An honest limit: AI makes drafting faster, and it makes confident mistakes faster too. The report is still yours. Every number the funder reads is one your team has opened, and every gap is one your team decided how to name.
Try it on your own reporting
- Pick your next report due. Write the brief: reader, decision, period.
- List the sources it may use, and remove identifying fields.
- Run the drafting prompt with your dictionary, the agreement and both taste files.
- Count the MISSING flags. For each, add a source or decide how to name the gap.
- Run the checklist, row by row, before anyone else reads it.
Check your reasoning
Run the checklist on Partner C's report to the regional workforce fund. Population passes: 80 enrolled are unique people. Definition fails: placements were counted within 6 months, not 90 days. Missing fails: 12-month retention is absent with no date. Split fails: starting wage is one average, not by track. Those three failures are the three questions the fund sent back. Caught before sending, each is a fix or a named gap instead of a round of emails.
Questions teams ask
Can the AI write the whole report?
It can write the whole first draft. It should not decide what the numbers mean, which shortfalls matter, or whether a quote may be used. Those are judgments your team owns. Treat the draft as a strong starting point from a colleague who has read every record but never met the funder or the participants, then check it and make the calls it cannot.
Can we paste participant records into ChatGPT or Claude?
Only what the question needs, under your organization's data policy. Most report questions can be answered from counts and summaries without names, emails or case notes. If you work with identified records, use a tool where you choose which fields are sent and which surveys are in scope, and remove identifying columns from any export you paste.

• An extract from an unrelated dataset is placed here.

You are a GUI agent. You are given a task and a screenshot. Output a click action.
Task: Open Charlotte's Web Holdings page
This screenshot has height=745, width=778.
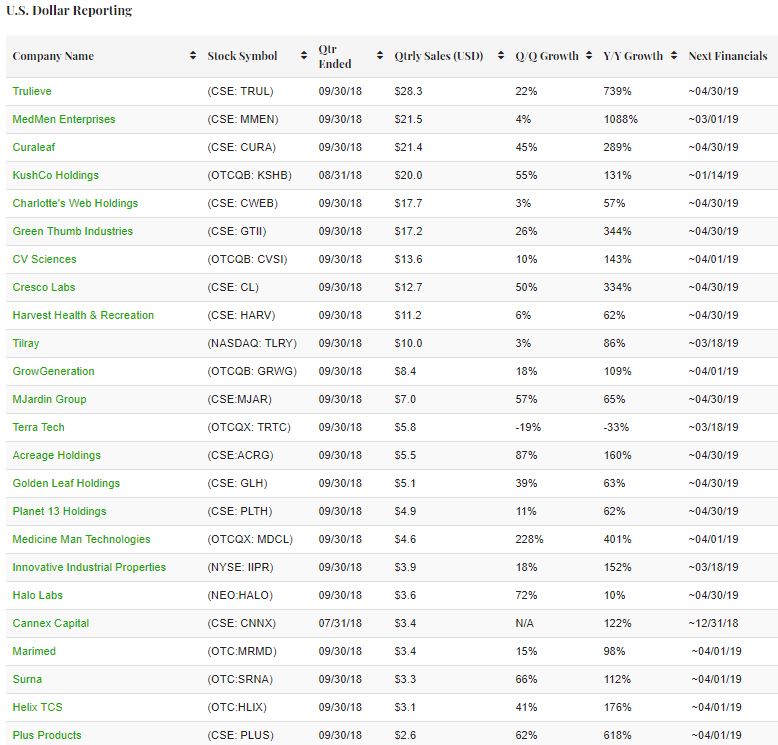tap(75, 203)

Should we tell funders we drafted with AI?
Some funders ask, and being plain about it builds trust either way: say the draft was prepared with AI from your records and that your team checked every number against its source. What funders care about is whether the numbers are right and the claims are honest. A clear pre-send check is a better answer than any disclaimer.
What if the AI's number and our spreadsheet disagree?
Do not pick the one you prefer. Open both sources and find the difference: usually a different period, a duplicate person, visits counted as people, or a survey left out of the selection. Fix the cause, then record what it was, so the next report does not repeat it. If you cannot resolve it before the deadline, report the number you can trace and name the open question.